-- Task data follows --

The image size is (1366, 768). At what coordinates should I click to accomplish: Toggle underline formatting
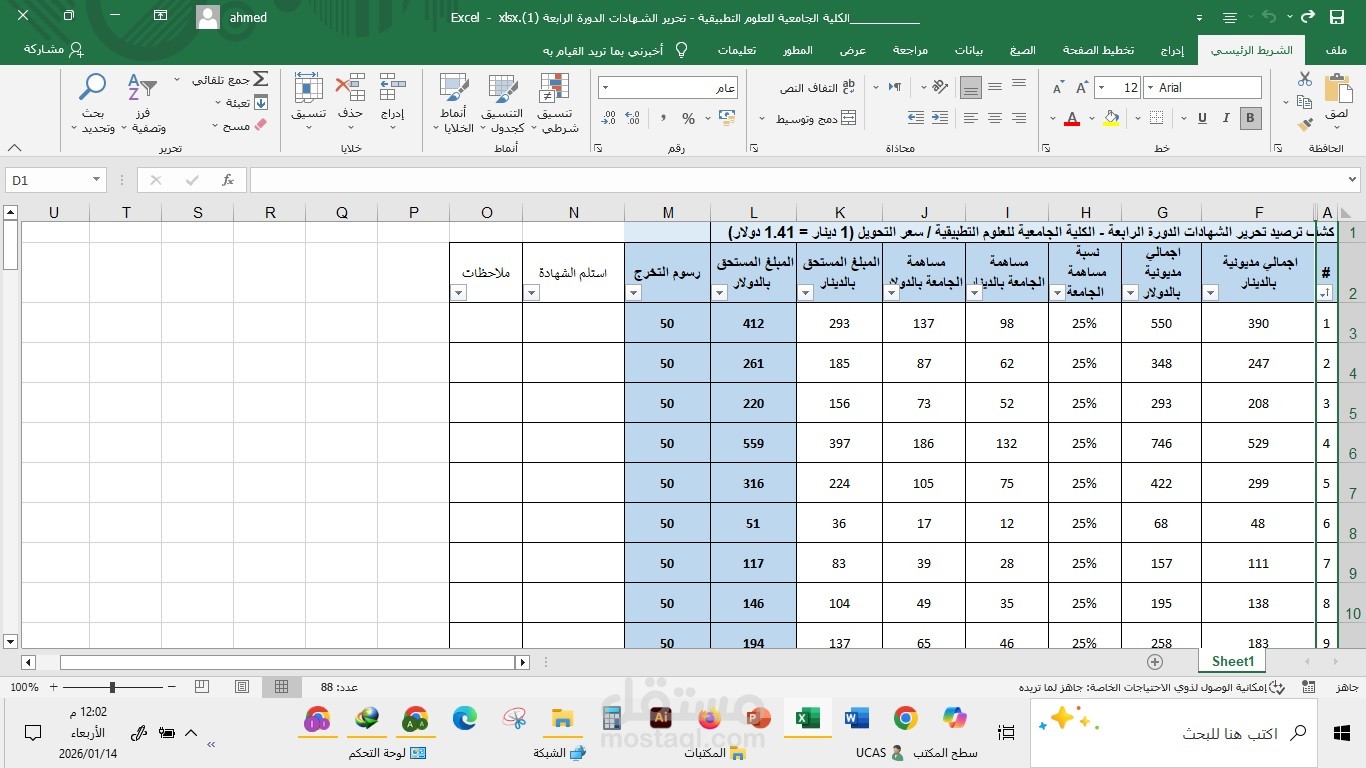pos(1200,118)
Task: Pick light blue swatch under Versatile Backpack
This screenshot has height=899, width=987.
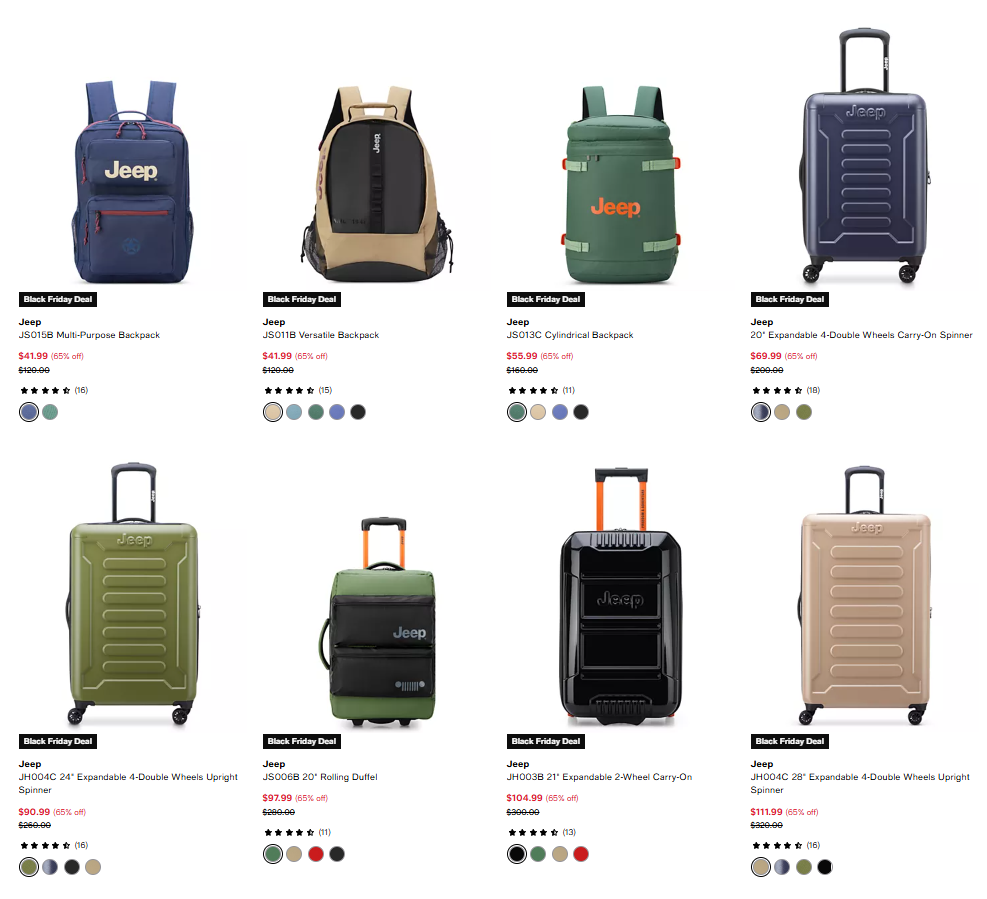Action: pyautogui.click(x=294, y=412)
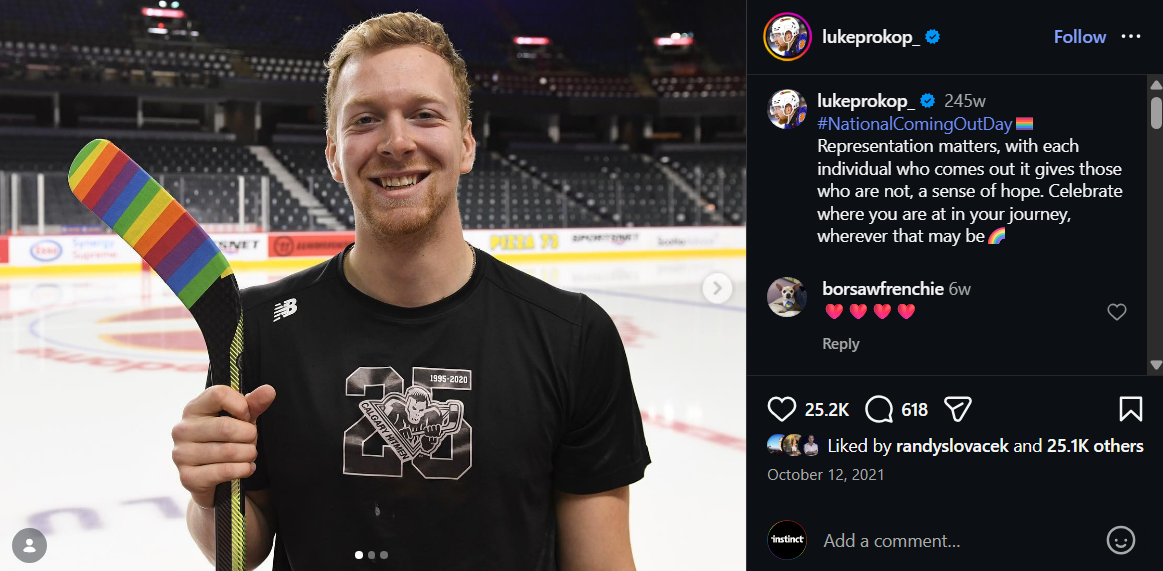The width and height of the screenshot is (1163, 571).
Task: Open list of 25.1K others likes
Action: tap(1095, 446)
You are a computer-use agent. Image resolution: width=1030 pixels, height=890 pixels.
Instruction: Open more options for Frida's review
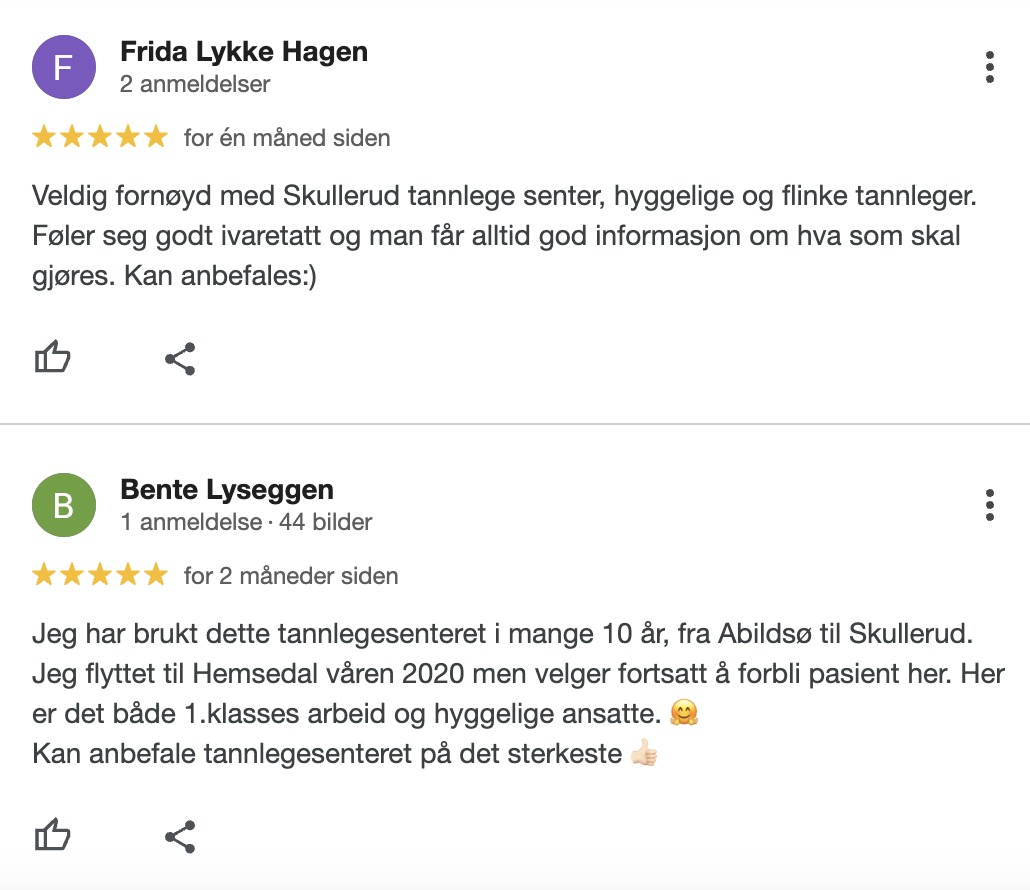point(989,67)
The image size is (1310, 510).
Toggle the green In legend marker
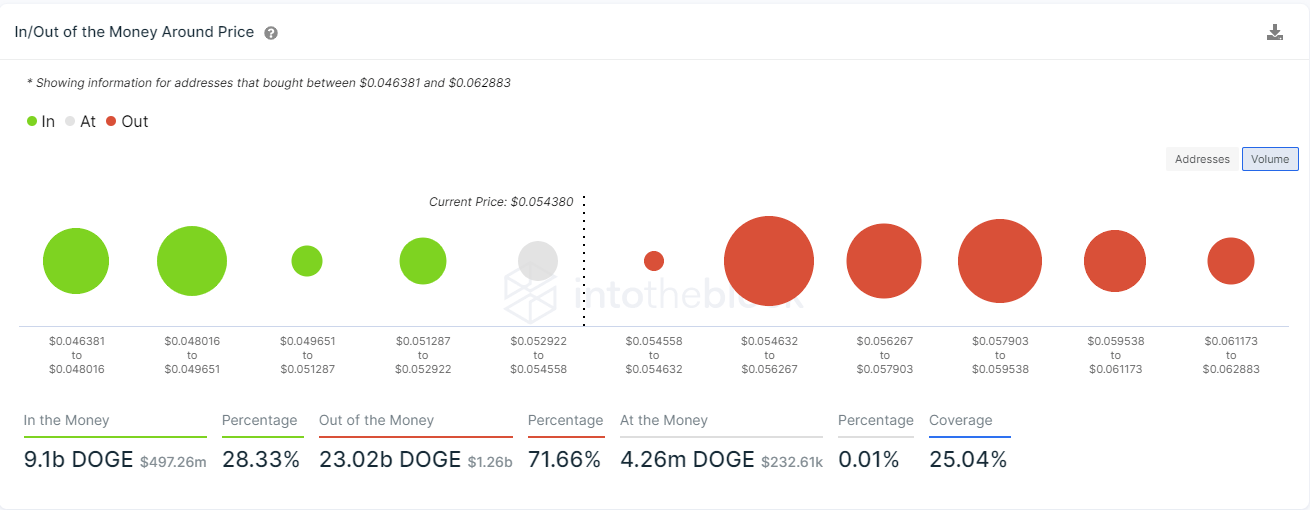32,121
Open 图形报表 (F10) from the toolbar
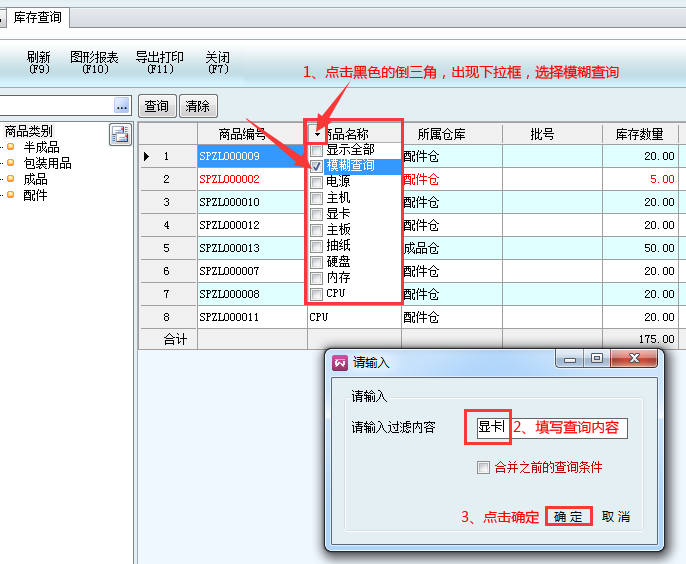Viewport: 686px width, 564px height. pos(95,63)
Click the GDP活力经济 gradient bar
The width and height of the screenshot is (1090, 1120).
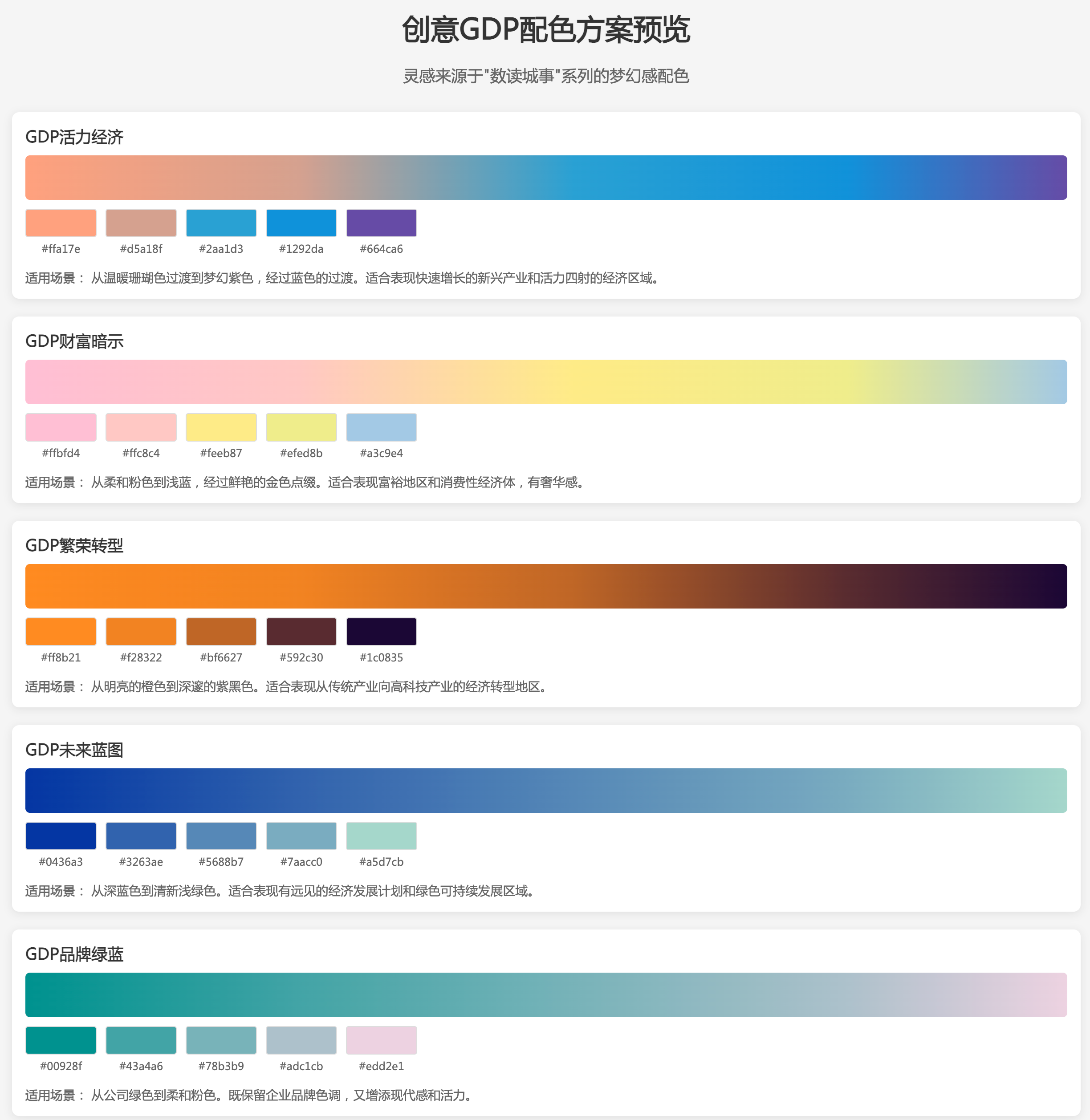[x=545, y=178]
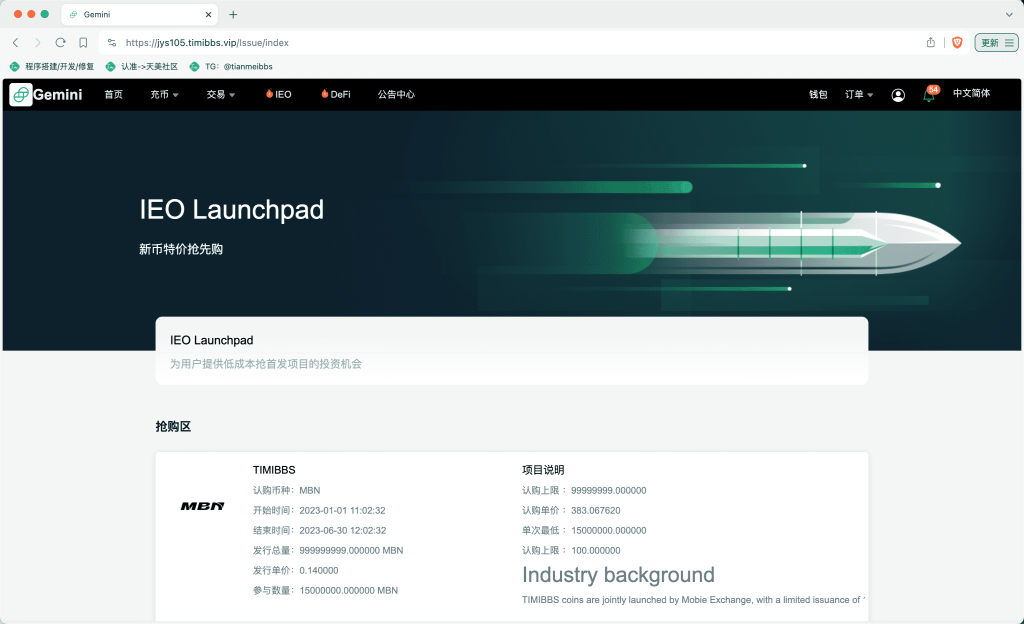Bookmark this page using bookmark icon
This screenshot has width=1024, height=624.
83,42
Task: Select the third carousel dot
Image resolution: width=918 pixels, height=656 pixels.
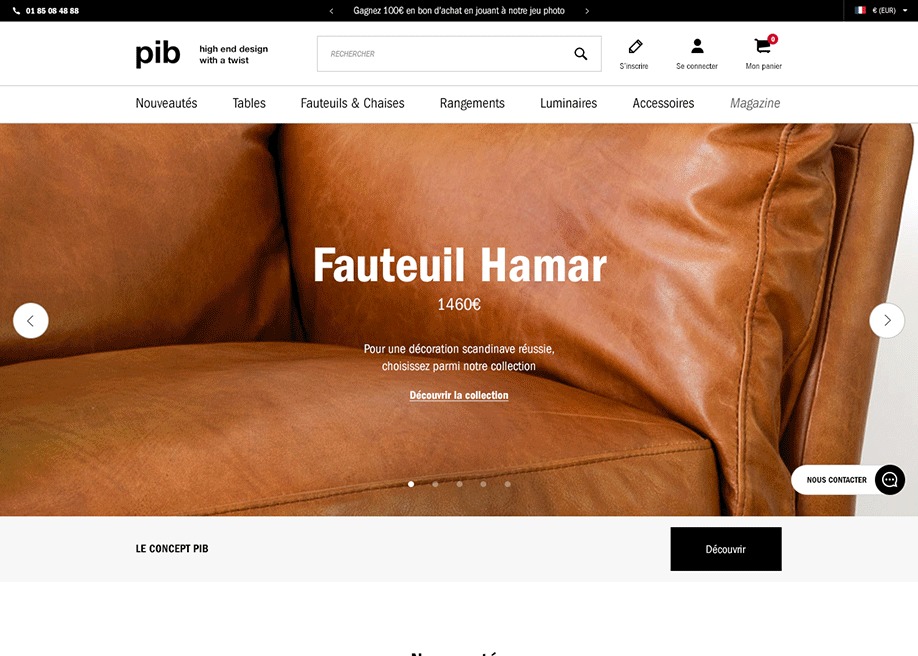Action: [x=460, y=484]
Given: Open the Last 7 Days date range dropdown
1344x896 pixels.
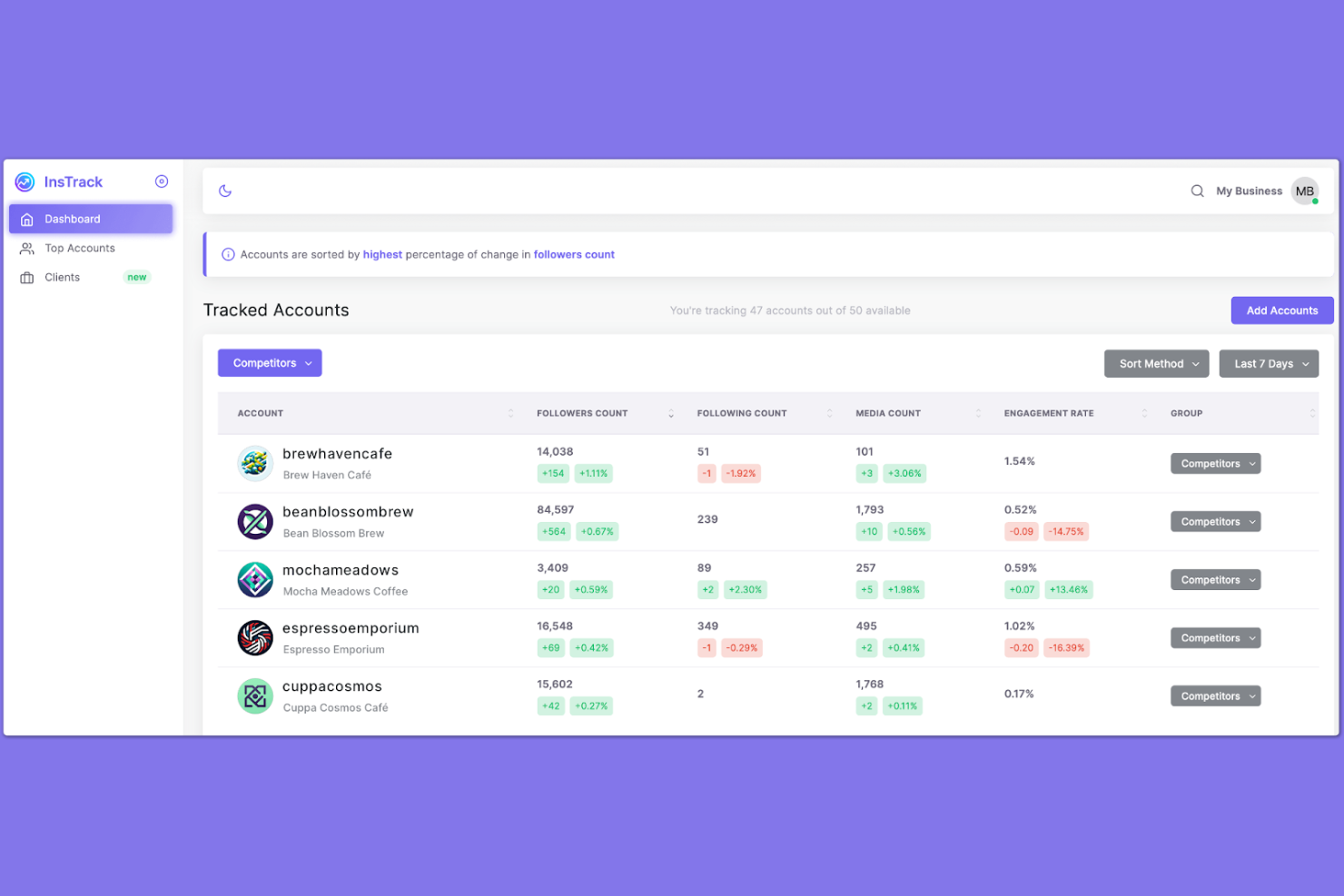Looking at the screenshot, I should point(1269,363).
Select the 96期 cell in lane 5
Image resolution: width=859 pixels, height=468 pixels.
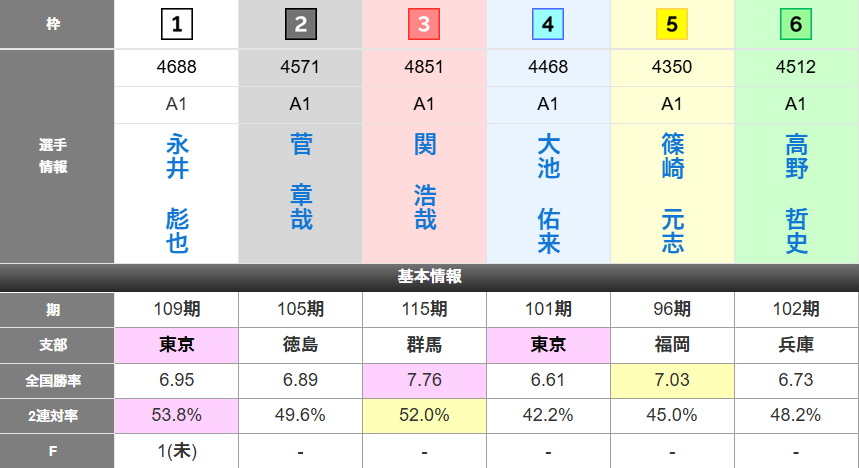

-- Task data concluded --

[What you should do]
Output the lines above in full and exactly as given, omitting any pictures.

[Result]
The image size is (1366, 768). At what coordinates should I click to accomplish: Toggle underline formatting
pos(1200,118)
Task: Pick light blue swatch under Versatile Backpack
This screenshot has height=899, width=987.
Action: pyautogui.click(x=294, y=412)
The width and height of the screenshot is (1163, 571).
Task: Open list of 25.1K others likes
Action: tap(1095, 446)
You are a computer-use agent. Image resolution: width=1030 pixels, height=890 pixels.
Instruction: Open more options for Frida's review
point(989,67)
The image size is (1310, 510).
Toggle the green In legend marker
32,121
Open 图形报表 (F10) from the toolbar
Viewport: 686px width, 564px height. pos(95,63)
Click the GDP活力经济 gradient bar
The width and height of the screenshot is (1090, 1120).
[x=545, y=178]
Bookmark this page using bookmark icon
This screenshot has width=1024, height=624.
83,42
Task: Select the third carousel dot
Image resolution: width=918 pixels, height=656 pixels.
Action: [x=460, y=484]
Given: Open the Last 7 Days date range dropdown
1344x896 pixels.
Looking at the screenshot, I should point(1269,363).
Select the 96期 cell in lane 5
Image resolution: width=859 pixels, height=468 pixels.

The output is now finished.